Int numberOfDogs, numberOfCats, numberOfMouses;

Three int-type variables are declared at the same time: numberOfDogs, numberOfCats, and numberOfMouses.

What then?

Now that we have declared the variable, we can assign a value to the variable.

Nothing is simpler than this. If you want to assign values to the numberOfDogs variable

NumberOfDogs = 7;

You don't have to do anything else. Enter the variable name, an equal sign, and the value you want to give it.

Above, we just assigned 7 to numberOfDogs (number of dogs ).

Therefore, our complete program is now like this:

# Include <stdio. h>

# Include <stdlib. h>

Int main (int argc, char * argv [])

{

Int numberOfDogs;

NumberOfDogs = 7; // There are seven dogs

Return 0;

}

If you run it this time, nothing will happen and nothing will be displayed on the screen. But in fact, everything is quietly in the memory, but you can't see it.

Somewhere in the depths of your computer, a small block of memory has just stored the value 7. Is it amazing?

We can try to change the value of the variable, such:

Int numberOfDogs;

NumberOfDogs = 7;

NumberOfDogs = 6;

NumberOfDogs = 5;

In the preceding example, the int type numberOfDogs variable is first assigned 7, then changed to 6, and then to 5. Because your computer's computation speed is too fast, this series of operations are completed in an instant. Before blinking, the value of your variable numberOfDogs changes from 7 to 6 and then to 5.

New variable value

Now let's look at a very important question:

What is the initial value of a variable when we declare it?

In fact, when the computer reads this line:

Int numberOfDogs;

First, it takes a small block in the memory for numberOfDogs. But what is the value of numberOfDogs? Is there a default value (for example, 0?

No default value.
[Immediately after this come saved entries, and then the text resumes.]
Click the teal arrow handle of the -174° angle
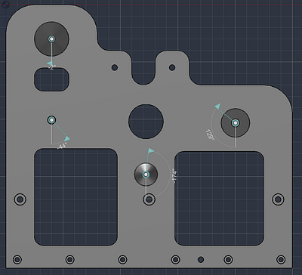Viewport: 302px width, 275px height. [x=150, y=151]
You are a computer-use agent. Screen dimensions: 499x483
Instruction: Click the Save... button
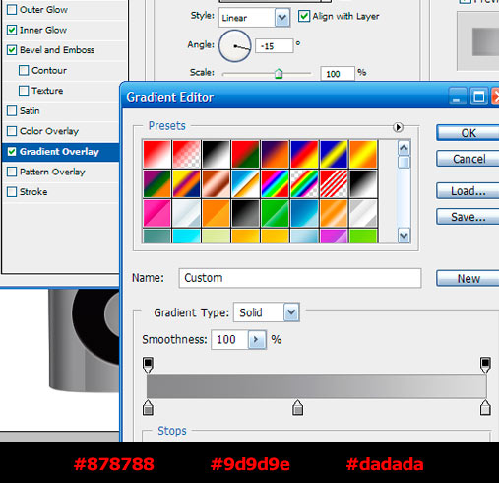pyautogui.click(x=468, y=217)
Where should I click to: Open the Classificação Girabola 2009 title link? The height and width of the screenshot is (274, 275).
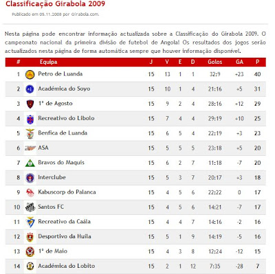tap(55, 4)
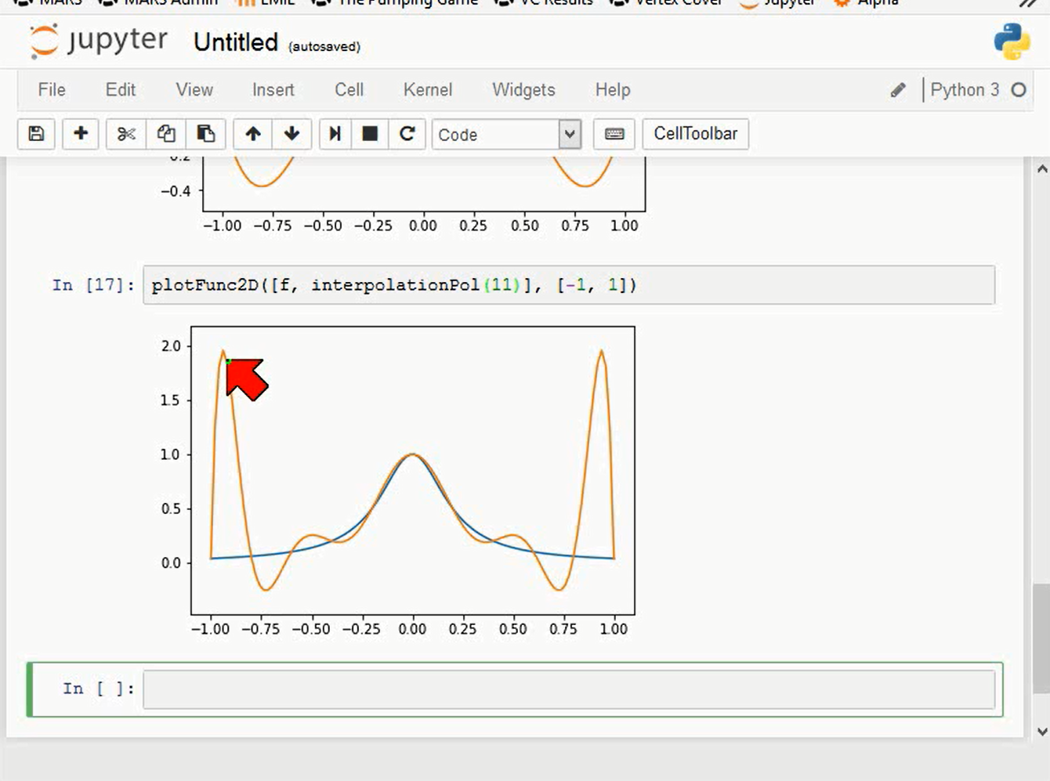1050x781 pixels.
Task: Move selected cell down arrow
Action: (292, 134)
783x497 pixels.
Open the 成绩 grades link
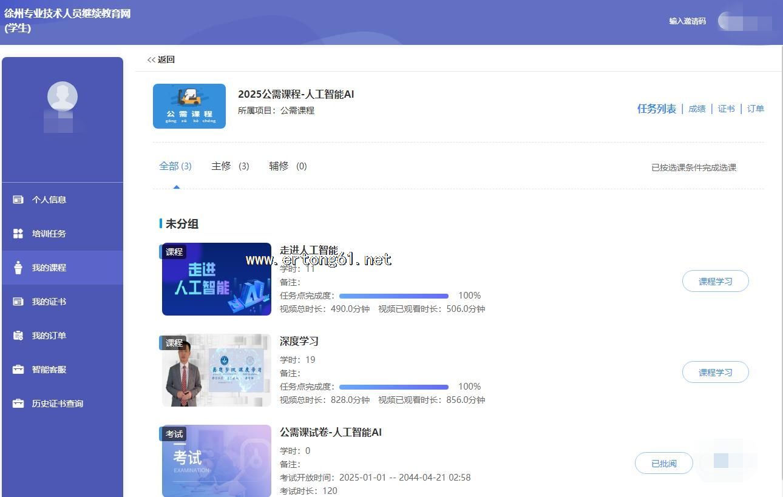click(697, 109)
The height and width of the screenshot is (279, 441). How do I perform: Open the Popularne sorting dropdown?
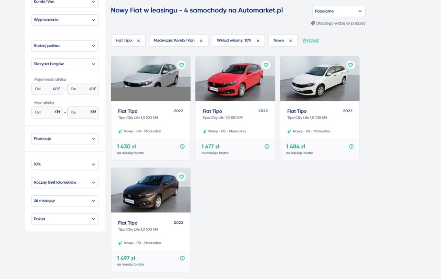tap(339, 11)
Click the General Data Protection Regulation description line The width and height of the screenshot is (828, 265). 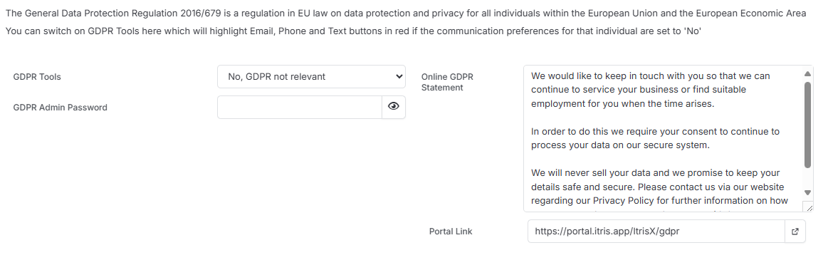[x=406, y=14]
In fact, numberOfDogs is given to this small area of memory, but the above value has not changed, and we have not cleared the original value on this small area of memory. Therefore, the initial value of your variable numberOfDogs is the value in that small memory. This value can be arbitrary.

If the memory value has not changed before, it may be 0.

You are not sure. The initial value may be 45 or 182, because a program may have changed the value on that address.

So be careful. The best solution is to assign an initial value to the variable when you declare it:

Int numberOfDogs = 7;

Here, the int variable numberOfDogs is declared and immediately assigned to 7.

The advantage is that you can determine the value of this variable, instead of any number.

Const keyword

Sometimes we want to use a variable, and we want its value to remain unchanged in the program. That is to say, once declared, you want your variable to keep its initial value, and no one can change it.

This special variable is called a constant (constant, unchanged) variable and is modified by the const keyword.

Some books say that const modifies constants and is inaccurate. The const modifier is a variable, but a read-only variable, because after the const is added, the value cannot be changed.

How to declare a constant variable? Simple:

You only need to place the const keyword before the type of your variable (which can be placed later). In addition, when declaring the constant variable, you must assign the initial value to it!

For example:

Const int NOMBBER_OF_DOGS = 7;

The name of the const variable must not be capitalized, but is generally capitalized.

Except that the value cannot be changed, the const variable is the same as the general variable. However, if you want to change the value of the const variable in a later program, the compiler will prompt an error, for example:

[Warning] assignment of read-only variable 'nombber _ OF_DOGS'

(Warning: try to change the value of the read-only variable NOMBBER_OF_DOGS)

Part 1 Lesson 4 Chapter 2 Notice: DISPLAY variable content in the world of Variables

Today's class is here. Come on together.

In the next lesson, we will continue to explore the fantastic world of C language variables.